Electrophysiological Classification of Guillain-Barre Syndrome: Sequential Changes in Electrophysiologic Findings.
- Author:
Jin Hong SHIN
1
;
Kwang Dong CHOI
;
Dae Seong KIM
;
Dae Soo JUNG
;
Kyu Hyun PARK
Author Information
1. Department of Neurology, College of Medicine, Pusan National University, Korea. dskim@pusan.ac.kr
- Publication Type:Original Article
- Keywords:
Guillain-Barre syndrome;
Electrophysiological subclassification
- MeSH:
Asian Continental Ancestry Group;
Axons;
Classification*;
Consensus;
Demyelinating Diseases;
Epidemiologic Studies;
Extremities;
Guillain-Barre Syndrome*;
Humans;
Neural Conduction;
Pathology
- From:Journal of the Korean Neurological Association
2002;20(6):630-633
- CountryRepublic of Korea
- Language:Korean
-
Abstract:
BACKGROUND: Guillain-Barre syndrome (GBS) is subclassified into acute inflammatory demyelinating polyneuropathy, acute motor or motor-sensory axonal neuropathy, and the other variants.
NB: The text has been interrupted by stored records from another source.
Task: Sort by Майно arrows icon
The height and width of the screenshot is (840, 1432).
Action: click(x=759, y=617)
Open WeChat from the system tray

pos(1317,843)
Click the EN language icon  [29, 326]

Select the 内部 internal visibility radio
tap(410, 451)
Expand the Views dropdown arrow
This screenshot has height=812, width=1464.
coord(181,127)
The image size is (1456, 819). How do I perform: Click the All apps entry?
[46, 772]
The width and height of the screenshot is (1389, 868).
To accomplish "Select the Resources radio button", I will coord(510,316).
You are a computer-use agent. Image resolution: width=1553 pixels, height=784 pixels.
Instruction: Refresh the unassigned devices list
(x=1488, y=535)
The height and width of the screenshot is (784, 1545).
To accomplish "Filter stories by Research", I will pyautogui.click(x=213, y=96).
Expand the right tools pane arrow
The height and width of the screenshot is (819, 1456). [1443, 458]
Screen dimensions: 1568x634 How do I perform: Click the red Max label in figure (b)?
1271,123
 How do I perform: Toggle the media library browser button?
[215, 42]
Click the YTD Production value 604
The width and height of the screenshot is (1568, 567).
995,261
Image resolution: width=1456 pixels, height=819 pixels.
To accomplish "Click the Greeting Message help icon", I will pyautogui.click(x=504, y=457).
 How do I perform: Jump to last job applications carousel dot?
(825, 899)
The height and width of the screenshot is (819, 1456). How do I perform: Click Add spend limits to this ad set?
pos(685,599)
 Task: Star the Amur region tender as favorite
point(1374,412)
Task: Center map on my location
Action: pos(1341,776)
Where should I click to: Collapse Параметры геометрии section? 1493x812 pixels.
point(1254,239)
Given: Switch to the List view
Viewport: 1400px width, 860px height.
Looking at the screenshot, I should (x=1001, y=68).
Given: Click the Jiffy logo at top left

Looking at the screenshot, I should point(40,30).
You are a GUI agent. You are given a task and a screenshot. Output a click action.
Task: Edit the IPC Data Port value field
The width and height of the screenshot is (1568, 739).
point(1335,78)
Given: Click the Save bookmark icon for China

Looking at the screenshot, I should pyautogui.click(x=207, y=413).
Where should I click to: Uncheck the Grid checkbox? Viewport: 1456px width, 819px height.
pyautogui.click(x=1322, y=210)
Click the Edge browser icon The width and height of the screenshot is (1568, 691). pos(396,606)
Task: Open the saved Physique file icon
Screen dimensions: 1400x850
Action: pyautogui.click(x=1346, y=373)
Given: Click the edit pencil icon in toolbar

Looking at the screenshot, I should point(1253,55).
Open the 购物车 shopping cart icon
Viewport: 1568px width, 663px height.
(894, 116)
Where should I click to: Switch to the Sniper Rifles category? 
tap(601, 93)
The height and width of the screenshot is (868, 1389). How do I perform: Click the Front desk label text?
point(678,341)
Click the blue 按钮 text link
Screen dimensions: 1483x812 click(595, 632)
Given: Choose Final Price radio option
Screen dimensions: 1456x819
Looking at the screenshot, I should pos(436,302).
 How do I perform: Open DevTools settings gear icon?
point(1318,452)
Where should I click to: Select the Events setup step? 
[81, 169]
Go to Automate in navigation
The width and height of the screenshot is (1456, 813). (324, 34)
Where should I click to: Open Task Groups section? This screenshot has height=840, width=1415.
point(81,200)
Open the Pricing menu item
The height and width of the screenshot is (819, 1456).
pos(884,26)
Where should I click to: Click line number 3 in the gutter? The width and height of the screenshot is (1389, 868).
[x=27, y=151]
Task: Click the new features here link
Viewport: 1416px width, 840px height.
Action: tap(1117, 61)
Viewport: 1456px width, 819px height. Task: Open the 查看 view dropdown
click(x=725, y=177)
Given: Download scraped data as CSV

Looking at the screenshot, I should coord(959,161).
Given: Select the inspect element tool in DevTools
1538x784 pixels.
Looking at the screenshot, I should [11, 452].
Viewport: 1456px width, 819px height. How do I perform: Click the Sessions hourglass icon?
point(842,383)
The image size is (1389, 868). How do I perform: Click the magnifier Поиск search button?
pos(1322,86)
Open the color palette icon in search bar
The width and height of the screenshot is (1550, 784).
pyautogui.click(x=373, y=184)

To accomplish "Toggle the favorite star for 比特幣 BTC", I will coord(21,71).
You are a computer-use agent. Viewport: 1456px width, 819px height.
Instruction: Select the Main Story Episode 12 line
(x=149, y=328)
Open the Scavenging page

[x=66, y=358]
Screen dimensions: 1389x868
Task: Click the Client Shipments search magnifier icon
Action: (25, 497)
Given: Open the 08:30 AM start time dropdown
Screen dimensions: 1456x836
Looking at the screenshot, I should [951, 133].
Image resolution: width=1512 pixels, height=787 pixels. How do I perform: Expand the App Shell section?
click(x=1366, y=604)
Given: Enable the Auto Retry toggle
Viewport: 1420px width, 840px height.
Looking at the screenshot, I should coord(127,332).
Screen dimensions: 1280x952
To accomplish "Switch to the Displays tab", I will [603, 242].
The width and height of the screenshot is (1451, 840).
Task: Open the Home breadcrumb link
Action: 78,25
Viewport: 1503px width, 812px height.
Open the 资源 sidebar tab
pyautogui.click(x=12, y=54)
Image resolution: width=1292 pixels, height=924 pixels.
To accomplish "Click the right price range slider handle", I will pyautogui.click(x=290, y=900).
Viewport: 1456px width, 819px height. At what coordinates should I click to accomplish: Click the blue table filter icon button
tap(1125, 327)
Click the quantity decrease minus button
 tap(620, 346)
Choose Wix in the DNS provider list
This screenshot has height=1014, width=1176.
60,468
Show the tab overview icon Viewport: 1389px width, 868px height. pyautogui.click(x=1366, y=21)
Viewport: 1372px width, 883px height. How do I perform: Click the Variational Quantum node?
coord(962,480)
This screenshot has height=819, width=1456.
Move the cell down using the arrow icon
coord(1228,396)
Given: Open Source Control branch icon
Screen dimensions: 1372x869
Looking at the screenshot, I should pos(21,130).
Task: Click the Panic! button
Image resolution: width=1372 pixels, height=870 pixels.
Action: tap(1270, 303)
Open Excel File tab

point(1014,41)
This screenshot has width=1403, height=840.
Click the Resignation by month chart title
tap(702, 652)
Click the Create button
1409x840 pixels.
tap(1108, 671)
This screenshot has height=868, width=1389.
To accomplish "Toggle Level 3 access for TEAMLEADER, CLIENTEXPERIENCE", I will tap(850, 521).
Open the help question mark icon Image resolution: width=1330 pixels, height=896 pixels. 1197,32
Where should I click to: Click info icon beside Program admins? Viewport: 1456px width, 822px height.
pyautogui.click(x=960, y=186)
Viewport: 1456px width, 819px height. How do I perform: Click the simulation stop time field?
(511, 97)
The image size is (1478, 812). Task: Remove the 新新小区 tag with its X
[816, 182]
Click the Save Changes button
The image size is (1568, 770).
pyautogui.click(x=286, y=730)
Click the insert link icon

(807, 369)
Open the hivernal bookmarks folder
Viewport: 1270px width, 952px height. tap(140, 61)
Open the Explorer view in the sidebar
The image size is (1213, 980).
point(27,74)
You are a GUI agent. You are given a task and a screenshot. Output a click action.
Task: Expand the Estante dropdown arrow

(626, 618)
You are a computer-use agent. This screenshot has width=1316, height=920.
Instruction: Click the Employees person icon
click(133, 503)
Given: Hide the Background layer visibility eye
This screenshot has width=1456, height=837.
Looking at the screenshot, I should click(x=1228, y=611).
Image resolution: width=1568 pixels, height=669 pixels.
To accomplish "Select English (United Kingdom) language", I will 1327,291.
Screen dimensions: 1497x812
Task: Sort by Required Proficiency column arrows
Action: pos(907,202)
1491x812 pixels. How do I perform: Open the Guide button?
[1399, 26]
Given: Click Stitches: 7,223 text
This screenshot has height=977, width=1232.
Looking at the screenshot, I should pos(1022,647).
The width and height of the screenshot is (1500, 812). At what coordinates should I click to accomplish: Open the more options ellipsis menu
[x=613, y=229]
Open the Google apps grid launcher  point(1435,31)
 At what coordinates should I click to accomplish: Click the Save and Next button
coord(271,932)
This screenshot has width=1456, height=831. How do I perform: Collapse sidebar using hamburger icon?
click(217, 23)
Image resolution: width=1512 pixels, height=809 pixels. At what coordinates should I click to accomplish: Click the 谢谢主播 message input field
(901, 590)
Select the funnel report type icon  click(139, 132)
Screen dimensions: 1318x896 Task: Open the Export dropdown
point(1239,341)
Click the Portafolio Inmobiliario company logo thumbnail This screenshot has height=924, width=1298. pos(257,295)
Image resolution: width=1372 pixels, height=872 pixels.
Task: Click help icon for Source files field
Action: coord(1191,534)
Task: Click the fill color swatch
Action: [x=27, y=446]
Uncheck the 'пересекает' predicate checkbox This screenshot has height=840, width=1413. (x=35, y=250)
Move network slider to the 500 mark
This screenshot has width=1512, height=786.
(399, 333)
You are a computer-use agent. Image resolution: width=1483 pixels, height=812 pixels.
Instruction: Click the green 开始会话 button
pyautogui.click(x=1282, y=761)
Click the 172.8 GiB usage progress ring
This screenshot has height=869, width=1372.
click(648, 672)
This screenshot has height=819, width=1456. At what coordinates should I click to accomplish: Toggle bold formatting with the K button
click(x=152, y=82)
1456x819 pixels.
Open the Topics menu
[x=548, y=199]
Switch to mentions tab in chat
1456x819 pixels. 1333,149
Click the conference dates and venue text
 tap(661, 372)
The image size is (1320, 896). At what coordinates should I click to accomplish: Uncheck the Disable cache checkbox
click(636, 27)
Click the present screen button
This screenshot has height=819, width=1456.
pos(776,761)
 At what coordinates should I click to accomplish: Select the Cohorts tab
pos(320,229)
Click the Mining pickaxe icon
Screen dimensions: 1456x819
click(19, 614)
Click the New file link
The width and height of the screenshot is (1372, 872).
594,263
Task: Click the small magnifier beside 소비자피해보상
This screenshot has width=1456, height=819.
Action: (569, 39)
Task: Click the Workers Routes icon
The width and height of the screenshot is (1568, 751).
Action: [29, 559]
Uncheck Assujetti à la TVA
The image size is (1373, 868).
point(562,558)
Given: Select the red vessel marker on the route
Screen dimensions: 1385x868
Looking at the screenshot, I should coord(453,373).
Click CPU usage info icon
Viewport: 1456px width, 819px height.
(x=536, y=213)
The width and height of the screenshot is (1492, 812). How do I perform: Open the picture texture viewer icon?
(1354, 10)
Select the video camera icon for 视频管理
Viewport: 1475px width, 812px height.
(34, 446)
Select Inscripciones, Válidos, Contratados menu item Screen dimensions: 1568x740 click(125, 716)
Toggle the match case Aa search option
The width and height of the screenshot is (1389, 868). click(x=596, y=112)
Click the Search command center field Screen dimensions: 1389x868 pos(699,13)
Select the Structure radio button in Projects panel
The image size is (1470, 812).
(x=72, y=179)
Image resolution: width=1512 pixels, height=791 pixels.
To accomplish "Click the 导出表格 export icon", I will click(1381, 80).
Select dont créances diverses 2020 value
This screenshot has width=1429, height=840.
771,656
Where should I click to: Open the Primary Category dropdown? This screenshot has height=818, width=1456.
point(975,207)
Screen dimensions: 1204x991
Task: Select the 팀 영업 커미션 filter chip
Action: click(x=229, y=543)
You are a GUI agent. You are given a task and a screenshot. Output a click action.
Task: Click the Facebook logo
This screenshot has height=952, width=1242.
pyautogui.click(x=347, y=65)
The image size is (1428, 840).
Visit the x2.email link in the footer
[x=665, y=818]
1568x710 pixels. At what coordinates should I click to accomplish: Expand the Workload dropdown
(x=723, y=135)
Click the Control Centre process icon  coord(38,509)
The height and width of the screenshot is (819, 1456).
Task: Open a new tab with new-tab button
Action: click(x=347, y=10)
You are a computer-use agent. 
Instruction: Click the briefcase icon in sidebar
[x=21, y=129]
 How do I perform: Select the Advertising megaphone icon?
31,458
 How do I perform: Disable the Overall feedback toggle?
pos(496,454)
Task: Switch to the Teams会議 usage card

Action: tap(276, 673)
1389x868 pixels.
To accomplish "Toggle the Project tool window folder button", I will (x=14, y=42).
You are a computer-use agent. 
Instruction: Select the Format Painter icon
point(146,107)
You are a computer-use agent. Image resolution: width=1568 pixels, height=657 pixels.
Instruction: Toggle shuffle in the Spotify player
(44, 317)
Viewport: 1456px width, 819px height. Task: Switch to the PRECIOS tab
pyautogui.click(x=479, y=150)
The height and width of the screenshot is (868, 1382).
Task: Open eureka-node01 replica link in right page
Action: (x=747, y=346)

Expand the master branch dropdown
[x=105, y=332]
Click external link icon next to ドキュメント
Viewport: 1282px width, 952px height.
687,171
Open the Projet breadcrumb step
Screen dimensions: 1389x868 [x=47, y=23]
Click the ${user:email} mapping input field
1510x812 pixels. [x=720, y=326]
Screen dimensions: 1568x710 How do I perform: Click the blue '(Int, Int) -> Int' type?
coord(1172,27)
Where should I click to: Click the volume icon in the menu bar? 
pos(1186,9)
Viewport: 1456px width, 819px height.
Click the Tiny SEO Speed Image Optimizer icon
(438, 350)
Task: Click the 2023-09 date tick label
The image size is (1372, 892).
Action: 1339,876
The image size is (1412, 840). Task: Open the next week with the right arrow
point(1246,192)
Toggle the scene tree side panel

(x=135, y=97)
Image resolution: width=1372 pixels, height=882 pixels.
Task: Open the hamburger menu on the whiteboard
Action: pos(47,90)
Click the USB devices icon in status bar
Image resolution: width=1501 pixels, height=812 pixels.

While most studies from Western countries report demyelinating type as predominant form of GBS, some reports from Asian countries suggest the opposite result. Because they are not easily discriminated clinically, electrophysiological study is the most practical method for their subclassification. METHODS: Among the patients who had been admitted to our hospital with typical clinical features of GBS over the past 4 years, we analyzed 32 patients, who had undergone at least 2 serial nerve conduction studies (NCS) throughout the course. In each case, conventional NCS in at least 3 limbs were performed and the criteria of Hadden et al., and 2 other criteria were applied. RESULTS: Using the criteria of Hadden et al., 91% of the patients were classified as primary demyelination, and none as primary axonal pathology. Among the cases of primary demyelination, 21% showed electrophysiological features of axonal GBS at least in one occasion during the serial studies. CONCLUSIONS: Our study suggests that the primary demyelinating type is by far more predominant in our population. Secondary changes of electrophysiological findings in some of our cases suggest that primary demyelination could be misinterpreted as primary axonal pathology without timely serial studies. For the epidemiologic study of larger scale in conjunction with clinical features and immunologic investigations, the protocol and criteria of consensus is necessary, with the qualified normal limit values of each laboratory.